If the server encounters multiple runtime memory fault related events, increased runtime error messages may be related to DIMM memory testing conditions. Oracle ILOM Adaptive Double DRAM Device Correction (ADDDC) and Post Package Repair (PPR) features are enabled in the server firmware. ADDDC Sparing is a RAS feature to test memory reliability. The Advanced Memory Test (AMT) in the Memory Reference Code (MRC) can fail a DIMM with a single symbol error and then PPR would try to repair the defect.

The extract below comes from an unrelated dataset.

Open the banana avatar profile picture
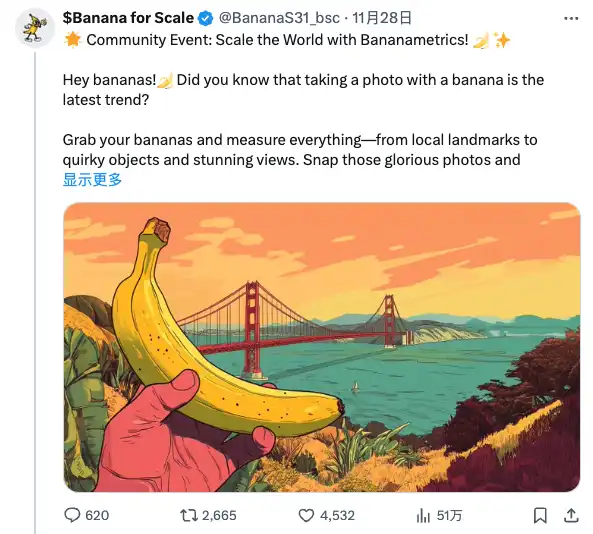point(35,27)
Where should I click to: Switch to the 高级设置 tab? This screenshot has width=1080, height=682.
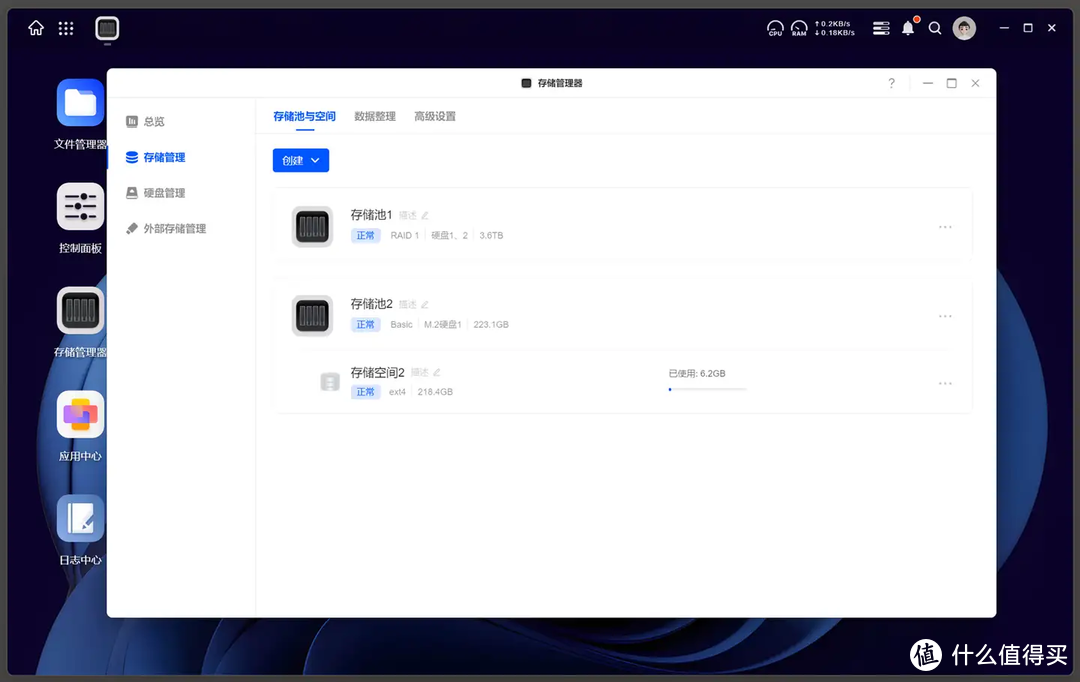437,116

When enabled, PPR may be able to repair affected DRAM areas on a DIMM. PPR runs when ADDDC was previously activated before reboot or MRC initialization failed memory tests. Upon encountering any memory related fault event during MRC initialization or experiencing certain memory correctable events during runtime that triggers ADDDC on first occurrence, then PPR would be activated after the next system initialization/reboot and attempt to repair the DIMM.

Note:

Certain DIMM manufacturers may exhibit different memory failure patterns, and may not support soft PPR configuration (which enables temporarily attempting a repair action).

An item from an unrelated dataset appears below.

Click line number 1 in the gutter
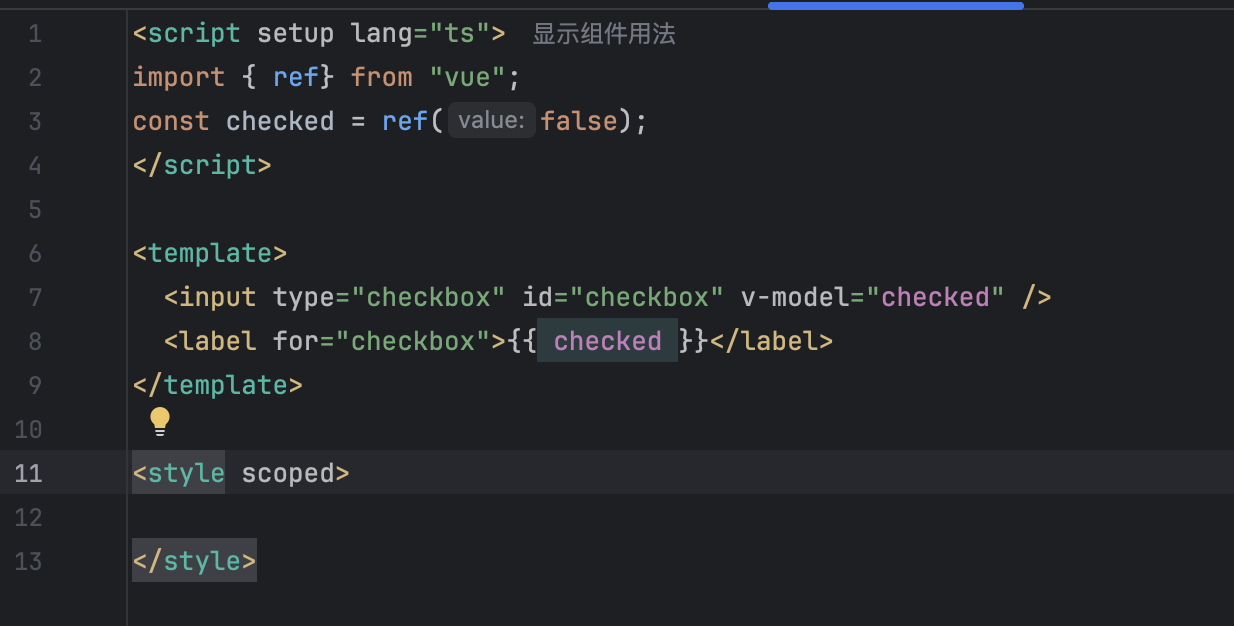The height and width of the screenshot is (626, 1234). (35, 34)
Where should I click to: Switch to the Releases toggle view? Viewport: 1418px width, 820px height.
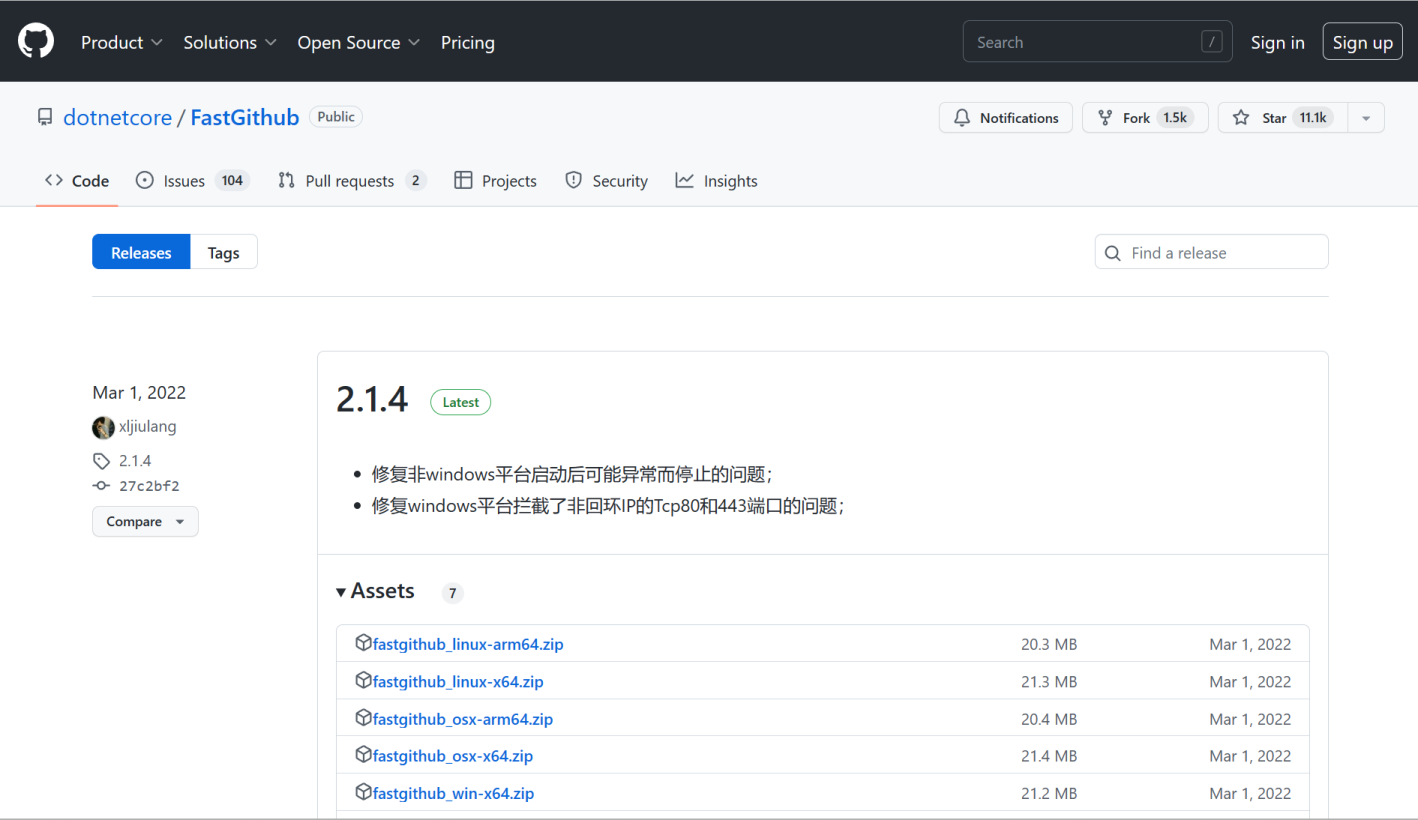pos(140,252)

Affected Hardware: Oracle Server X9-2, Oracle Server X9-2L, Oracle Server X8-8, Oracle Server X8-2, Oracle Server X8-2L, Oracle Server X7-8, Oracle Server X7-2, Oracle Server X7-2L

Note:

Not all server systems enable ADDDC.

Affected Software:

The following x86 server software Oracle ILOM releases or later, support PPR (Post-Package Repair).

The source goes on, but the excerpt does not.